Which Path Should You Choose?
When weighing the two options, think about what personal strengths and interests will help you decide which is right for you. If you feel strongly about accuracy, regulatory compliance, and data quality, then you may find CDM more fulfilling. If you feel that you are more passionate about programming and statistical analyses and better enjoy activities that directly contribute to regulatory reporting, then the SAS programmer role may be better for you. There is no better option; there are two career paths that complement one another, working in unison to ensure clinical research success.
Future Outlook
There is much optimism around the future of both fields. CDM will continue to grow in importance with more decentralized trials, and as real-world data becomes more integrated into clinical research. Clinical SAS will also continue to grow, as advanced analytic capabilities, automation, and machine learning become essential capabilities in clinical research. Both fields, with the global expansion of clinical trials, present stable and fulfilling professional opportunities.
Conclusion
Clinical SAS and Clinical Data Management (CDM) are two critical aspects of clinical research, with each role being equally important to the development of safe and effective medicines. The CDM role focuses on collecting, validating, and ensuring the integrity of all the clinical data collected in the trial. Clinical SAS is the translation of that data into statistical information, including regulatory submissions. CDM and Clinical SAS represent areas of opportunity now and into the future. Ultimately, the decision between going into CDM or Clinical SAS comes down to whether someone prefers to ensure the data is collected, accurate, and planned at the source, or whether a person prefers to use programming and analytics to create the information supplied to Sponsors and regulatory authorities.
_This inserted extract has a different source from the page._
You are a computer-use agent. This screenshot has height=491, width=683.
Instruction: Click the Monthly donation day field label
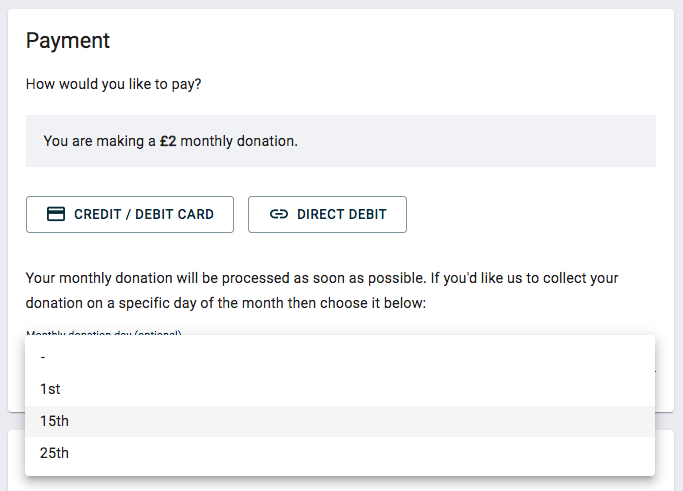(x=103, y=333)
Either way, both are exciting and fulfilling opportunities to further your career in the life sciences industry, where the opportunity to positively impact human health is significant!
FAQs about Clinical SAS vs Clinical Data Management
1. What is the difference between Clinical SAS and Clinical Data Management?
Clinical Data Management generally involves data collection, data cleaning, and data validation, whereas Clinical SAS involves statistical programming, statistical analysis, and reporting of clinical trial data.
2. Which field has better salary potential?
Clinical SAS programmers generally have higher salaries than CDM professionals, especially at the entry level, due to the technical nature of the role.
3. Do I need a degree in life sciences to get into these fields?
For CDM, a degree in the life sciences, pharmacy, biotechnology, or nursing is desirable, but Clinical SAS requires knowledge of life sciences and programming skills.
4. Are there advancement opportunities in both fields?
Yes, both fields have a robust opportunity for advancement. CDM individuals can move into leadership and project management positions, while SAS programmers can advance themselves to senior programmer, biostatistician, and manager positions.
5. Should I pursue a career in CDM or Clinical SAS?
Your choice should be made based on your skills and interests. If you enjoy working with data and ensuring its accuracy, and are motivated by ensuring that regulatory requirements are met, CDM could be a good fit for you. If you find programming and data analysis enjoyable and are looking for a career in a necessary data management process, Clinical SAS programming could be a good fit for you!